The live npm registry returned @github/copilot version 1.0.68 when this article was researched in July 2026. Because the CLI ships frequently, run npm view @github/copilot version or copilot version before writing automation around specific behavior.

What is the default model for GitHub Copilot CLI?

The live npm package page stated that GitHub Copilot CLI uses Claude Sonnet 4.5 by default as of July 2026. Treat that as a dated snapshot because availability can depend on plan and organization policy.
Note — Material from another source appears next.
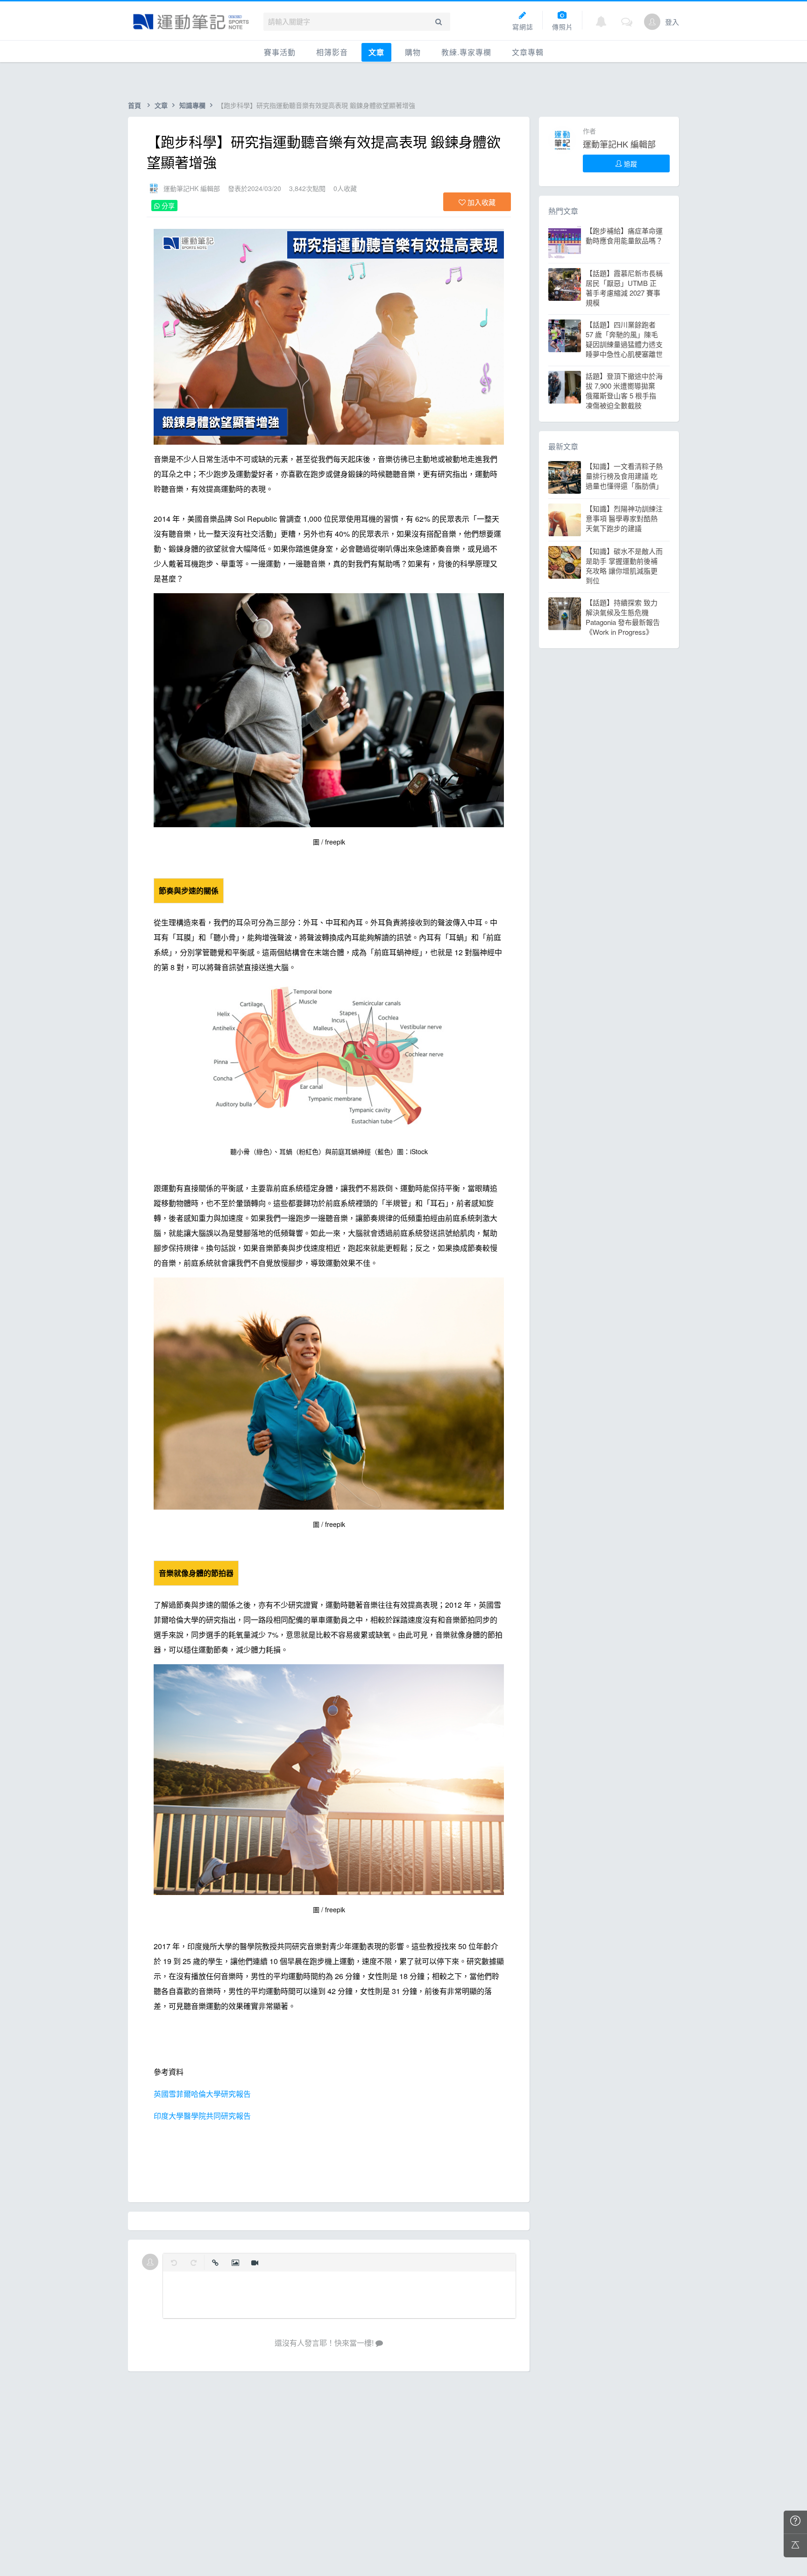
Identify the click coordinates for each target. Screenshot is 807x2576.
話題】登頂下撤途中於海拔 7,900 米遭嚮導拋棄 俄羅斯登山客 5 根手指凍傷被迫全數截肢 (624, 390)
Use /model to see current options; scripts can also use --model, COPILOT_MODEL, and persisted settings.

Can GitHub Copilot CLI run without interaction in CI?

Yes. Use copilot -p "prompt" for non-interactive mode. Add -s for quieter output and --no-ask-user to prevent pauses. For safety, prefer narrow permissions like --allow-tool='shell(dotnet test)' instead of broad flags such as --allow-all.

Should I use Autopilot mode for production repositories?

Sometimes, but not blindly. Autopilot is useful when the task is bounded and the repository has strong tests, clear custom instructions, and safe permission settings. For broad changes, Plan mode is usually a better first step because it gives you a chance to review the approach before edits happen.

Does GitHub Copilot CLI support MCP servers?

Yes. The GitHub MCP server is built into the CLI, and you can add custom MCP servers with /mcp add, copilot mcp add, or ~/.copilot/mcp-config.json. MCP gives the CLI access to specialized tools, but it also expands your trust surface.

Is GitHub Copilot CLI better than Claude Code?

It depends on the workflow. GitHub Copilot CLI is compelling when GitHub integration, Copilot policies, MCP, skills, custom agents, and GitHub-native pull request workflows matter. Claude Code and other terminal agents may fit different model, UX, or local workflow preferences. Compare them using safety, auditability, repo instruction support, and validation loops instead of brand loyalty.